======== DATA SUPPLIED

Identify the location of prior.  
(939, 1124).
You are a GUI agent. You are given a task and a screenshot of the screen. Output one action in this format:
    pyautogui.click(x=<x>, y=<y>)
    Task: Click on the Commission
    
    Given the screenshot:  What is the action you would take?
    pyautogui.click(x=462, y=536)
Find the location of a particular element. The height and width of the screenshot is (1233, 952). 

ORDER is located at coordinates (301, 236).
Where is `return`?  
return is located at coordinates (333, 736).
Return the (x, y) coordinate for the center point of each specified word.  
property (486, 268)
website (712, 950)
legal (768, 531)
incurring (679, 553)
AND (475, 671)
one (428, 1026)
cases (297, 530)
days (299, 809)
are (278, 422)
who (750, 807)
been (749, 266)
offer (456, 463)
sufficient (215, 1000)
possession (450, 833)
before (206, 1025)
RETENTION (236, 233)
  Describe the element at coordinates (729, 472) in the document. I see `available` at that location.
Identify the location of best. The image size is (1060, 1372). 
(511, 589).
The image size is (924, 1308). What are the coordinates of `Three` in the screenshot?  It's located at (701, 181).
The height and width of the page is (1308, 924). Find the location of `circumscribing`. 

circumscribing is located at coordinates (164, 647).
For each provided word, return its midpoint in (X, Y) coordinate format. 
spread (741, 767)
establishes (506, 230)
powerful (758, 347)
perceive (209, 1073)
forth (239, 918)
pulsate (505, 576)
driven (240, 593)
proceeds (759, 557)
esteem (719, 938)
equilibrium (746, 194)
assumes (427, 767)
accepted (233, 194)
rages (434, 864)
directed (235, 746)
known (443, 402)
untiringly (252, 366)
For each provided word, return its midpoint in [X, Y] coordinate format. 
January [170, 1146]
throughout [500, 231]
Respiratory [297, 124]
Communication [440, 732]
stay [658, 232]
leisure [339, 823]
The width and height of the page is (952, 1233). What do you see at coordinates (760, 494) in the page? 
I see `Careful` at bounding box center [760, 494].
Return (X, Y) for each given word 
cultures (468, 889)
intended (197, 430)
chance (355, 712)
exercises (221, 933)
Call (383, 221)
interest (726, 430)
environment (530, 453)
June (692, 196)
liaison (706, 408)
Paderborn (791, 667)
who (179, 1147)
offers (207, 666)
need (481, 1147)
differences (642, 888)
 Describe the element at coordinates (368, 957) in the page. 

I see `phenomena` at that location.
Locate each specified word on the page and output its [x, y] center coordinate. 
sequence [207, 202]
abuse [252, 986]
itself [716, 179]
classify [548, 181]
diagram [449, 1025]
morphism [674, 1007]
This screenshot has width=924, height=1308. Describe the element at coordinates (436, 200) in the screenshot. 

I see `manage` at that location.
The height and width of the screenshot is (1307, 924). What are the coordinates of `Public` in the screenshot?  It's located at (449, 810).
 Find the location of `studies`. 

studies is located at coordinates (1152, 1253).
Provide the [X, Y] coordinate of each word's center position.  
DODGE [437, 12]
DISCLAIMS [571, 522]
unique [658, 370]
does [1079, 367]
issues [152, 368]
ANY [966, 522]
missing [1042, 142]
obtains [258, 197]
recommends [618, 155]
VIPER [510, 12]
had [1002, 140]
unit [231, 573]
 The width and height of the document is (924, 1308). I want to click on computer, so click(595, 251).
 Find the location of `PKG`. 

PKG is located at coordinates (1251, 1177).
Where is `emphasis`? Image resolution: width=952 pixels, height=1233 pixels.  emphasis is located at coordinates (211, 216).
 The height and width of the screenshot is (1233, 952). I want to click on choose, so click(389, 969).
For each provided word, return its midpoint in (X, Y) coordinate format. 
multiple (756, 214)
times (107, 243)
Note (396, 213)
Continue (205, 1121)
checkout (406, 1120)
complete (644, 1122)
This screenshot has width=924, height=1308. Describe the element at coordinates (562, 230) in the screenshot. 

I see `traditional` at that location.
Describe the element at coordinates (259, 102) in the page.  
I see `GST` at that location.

================

## REQUIRED WORK
Put every line of the rows above into a JSON array of strings, with one string per line and all blank lines omitted.

## ANSWER TO THIS EXERCISE
[
  "Identify the location of prior.  ",
  "(939, 1124).",
  "You are a GUI agent. You are given a task and a screenshot of the screen. Output one action in this format:",
  "    pyautogui.click(x=<x>, y=<y>)",
  "    Task: Click on the Commission",
  "    Given the screenshot:  What is the action you would take?",
  "    pyautogui.click(x=462, y=536)",
  "Find the location of a particular element. The height and width of the screenshot is (1233, 952). ",
  "ORDER is located at coordinates (301, 236).",
  "Where is `return`?  ",
  "return is located at coordinates (333, 736).",
  "Return the (x, y) coordinate for the center point of each specified word.  ",
  "property (486, 268)",
  "website (712, 950)",
  "legal (768, 531)",
  "incurring (679, 553)",
  "AND (475, 671)",
  "one (428, 1026)",
  "cases (297, 530)",
  "days (299, 809)",
  "are (278, 422)",
  "who (750, 807)",
  "been (749, 266)",
  "offer (456, 463)",
  "sufficient (215, 1000)",
  "possession (450, 833)",
  "before (206, 1025)",
  "RETENTION (236, 233)",
  "  Describe the element at coordinates (729, 472) in the document. I see `available` at that location.",
  "Identify the location of best. The image size is (1060, 1372). ",
  "(511, 589).",
  "The image size is (924, 1308). What are the coordinates of `Three` in the screenshot?  It's located at (701, 181).",
  "The height and width of the page is (1308, 924). Find the location of `circumscribing`. ",
  "circumscribing is located at coordinates (164, 647).",
  "For each provided word, return its midpoint in (X, Y) coordinate format. ",
  "spread (741, 767)",
  "establishes (506, 230)",
  "powerful (758, 347)",
  "perceive (209, 1073)",
  "forth (239, 918)",
  "pulsate (505, 576)",
  "driven (240, 593)",
  "proceeds (759, 557)",
  "esteem (719, 938)",
  "equilibrium (746, 194)",
  "assumes (427, 767)",
  "accepted (233, 194)",
  "rages (434, 864)",
  "directed (235, 746)",
  "known (443, 402)",
  "untiringly (252, 366)",
  "For each provided word, return its midpoint in [X, Y] coordinate format. ",
  "January [170, 1146]",
  "throughout [500, 231]",
  "Respiratory [297, 124]",
  "Communication [440, 732]",
  "stay [658, 232]",
  "leisure [339, 823]",
  "The width and height of the page is (952, 1233). What do you see at coordinates (760, 494) in the page? ",
  "I see `Careful` at bounding box center [760, 494].",
  "Return (X, Y) for each given word ",
  "cultures (468, 889)",
  "intended (197, 430)",
  "chance (355, 712)",
  "exercises (221, 933)",
  "Call (383, 221)",
  "interest (726, 430)",
  "environment (530, 453)",
  "June (692, 196)",
  "liaison (706, 408)",
  "Paderborn (791, 667)",
  "who (179, 1147)",
  "offers (207, 666)",
  "need (481, 1147)",
  "differences (642, 888)",
  " Describe the element at coordinates (368, 957) in the page. ",
  "I see `phenomena` at that location.",
  "Locate each specified word on the page and output its [x, y] center coordinate. ",
  "sequence [207, 202]",
  "abuse [252, 986]",
  "itself [716, 179]",
  "classify [548, 181]",
  "diagram [449, 1025]",
  "morphism [674, 1007]",
  "This screenshot has width=924, height=1308. Describe the element at coordinates (436, 200) in the screenshot. ",
  "I see `manage` at that location.",
  "The height and width of the screenshot is (1307, 924). What are the coordinates of `Public` in the screenshot?  It's located at (449, 810).",
  " Find the location of `studies`. ",
  "studies is located at coordinates (1152, 1253).",
  "Provide the [X, Y] coordinate of each word's center position.  ",
  "DODGE [437, 12]",
  "DISCLAIMS [571, 522]",
  "unique [658, 370]",
  "does [1079, 367]",
  "issues [152, 368]",
  "ANY [966, 522]",
  "missing [1042, 142]",
  "obtains [258, 197]",
  "recommends [618, 155]",
  "VIPER [510, 12]",
  "had [1002, 140]",
  "unit [231, 573]",
  " The width and height of the document is (924, 1308). I want to click on computer, so click(595, 251).",
  " Find the location of `PKG`. ",
  "PKG is located at coordinates (1251, 1177).",
  "Where is `emphasis`? Image resolution: width=952 pixels, height=1233 pixels.  emphasis is located at coordinates (211, 216).",
  " The height and width of the screenshot is (1233, 952). I want to click on choose, so click(389, 969).",
  "For each provided word, return its midpoint in (X, Y) coordinate format. ",
  "multiple (756, 214)",
  "times (107, 243)",
  "Note (396, 213)",
  "Continue (205, 1121)",
  "checkout (406, 1120)",
  "complete (644, 1122)",
  "This screenshot has width=924, height=1308. Describe the element at coordinates (562, 230) in the screenshot. ",
  "I see `traditional` at that location.",
  "Describe the element at coordinates (259, 102) in the page.  ",
  "I see `GST` at that location."
]